HARRISON, N.Y. -- Harrison kindergartners and first-graders are improving literary and mathematical skills by incorporating technology through the use of tablets in the classroom on a daily basis.
The use of this iPad technology is an excellent example of the district’s partnership with the Harrison Educational Foundation to foster creative learning and the building of vital skills by paying for new cutting-edge initiatives that benefit all kids. The young students are using different types of “apps” on the classroom tablets to develop and enhance skills in areas such as writing, spelling, reading, number deconstruction, and introduction to coding. While students are learning at their appropriate pace, they have the ability to demonstrate their learning to teachers and peers and to connect and share their learning throughout the classroom.
Apps are carefully researched by teachers and administrators and parents receive information to help in using these apps at home for a continuity of learning.
“Harrison’s teachers have been trained in professional development sessions to integrate this technology into their guided reading and learning centers,” said Brian Seligman, the district's chief information officer. “As a result, they are developing strategies on how to enhance their abilities to differentiate instruction with the use of iPad technology.”

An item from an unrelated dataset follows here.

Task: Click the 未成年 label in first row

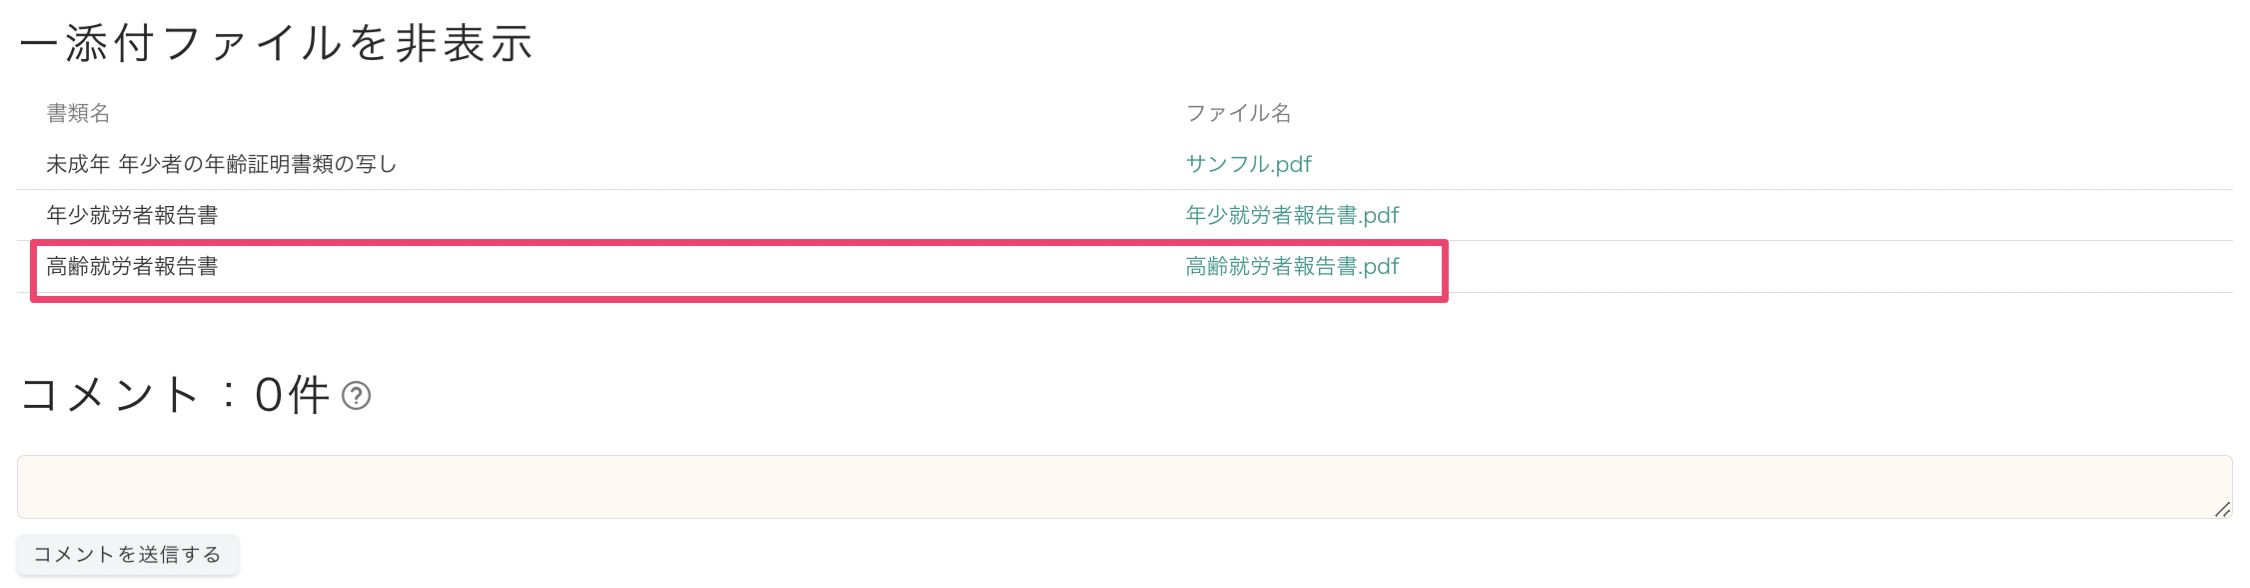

Examples of specific apps used in the classroom include:
- "Show Me": An app supporting the writing and phonics curriculum. Students are able to write and draw across the genres, as well as practice spelling patterns.
- "Sight Word Ninja": An app that allows the classroom teacher to choose specific sight words for children to practice to improve automaticity based on their needs.
- "Number Bond Blaster": An app that allows the teacher to pick the level of mathematics readiness with regards to decomposing and composing numbers.
- "Light Bot": This is a coding app that allows children to have experience with beginning programming and strengthens problem solving and critical thinking skills.
“We are finding that our students are naturally drawn to technology,” said Susan Vendola, Parsons Memorial Elementary school kindergarten teacher. “The use of this technology is allowing for independent learning and is helping to build intellectual stamina through a fun and engaging way.”
The Technology Literacy and Mathematics Initiative will be expanded to second- and third-graders next year.